Eroded: Oak Island Beach in Oak Island, North Carolina in 2019 (by Gerry Dincher, CC BY-SA 2.0 DEED via Flickr).
Eroded: Oak Island Beach in Oak Island, North Carolina in 2019 (by Gerry Dincher, CC BY-SA 2.0 DEED via Flickr).

Excerpt:
Faced with an eroding beach, Oak Island wants to pump fresh sand onto its oceanfront. But finding a viable sand source might mean going a long way offshore

Not for the first time, the west end of Oak Island needs sand.

Hurricane Isaias, which raked the Brunswick County shoreline nearly four years ago, chewed away a lot of the beach. Storms, king tides and gradual sea-level rise has since then added to the pain.

But there isn’t enough available beach-compatible material near shore, or sand that isn’t already planned for other projects, to support a large-scale nourishment.

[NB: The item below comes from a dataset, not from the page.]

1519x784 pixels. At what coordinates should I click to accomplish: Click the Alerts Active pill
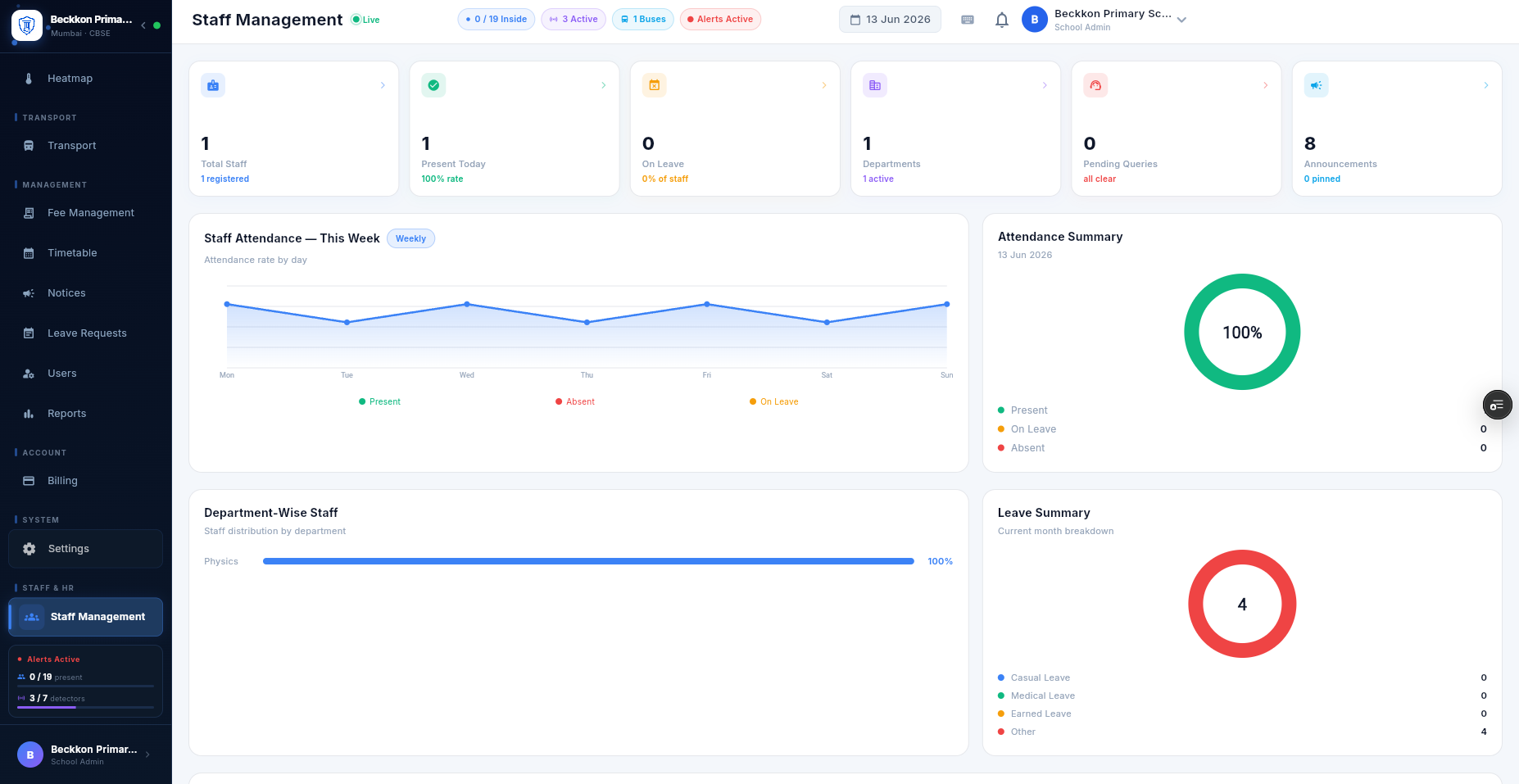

That has Oak Island officials eyeing a 250-acre borrow site as far out as where gigantic energy-producing offshore wind turbines are planned to help stabilize and rebuild much of the town’s beach even as they also potentially look toward a more permanent solution for the erosion-prone area near Lockwood Folly Inlet − namely a terminal groin.

On Feb. 2, the Brunswick County beach town submitted a permit application to the U.S. Army Corps of Engineers’ Wilmington district office seeking approval for a project this winter to stabilize and rebuild much of the beach’s dune line. The offshore borrow site would be the primary source for the proposed 3 million cubic yards of material, with sand from the mouth of the Cape Fear River, dredged by the corps as part of the Wilmington Harbor project, as a potential secondary source.

“The proposed project is primarily a berm designed to provide advanced fill for a 6-year renourishment interval,” states the town’s application.

But what makes this project potentially unique, and expensive, is where Oak Island is eyeing to get the majority of its sand. The island is looking at mining a borrow site roughly 18 miles offshore as the primary source for sand. That will require the sand to be mined and transported close to shore by a hopper dredge before it can be placed onto the beach, a much more expensive method than simply pumping sand via pipes from nearby channels or inlets onto a beach.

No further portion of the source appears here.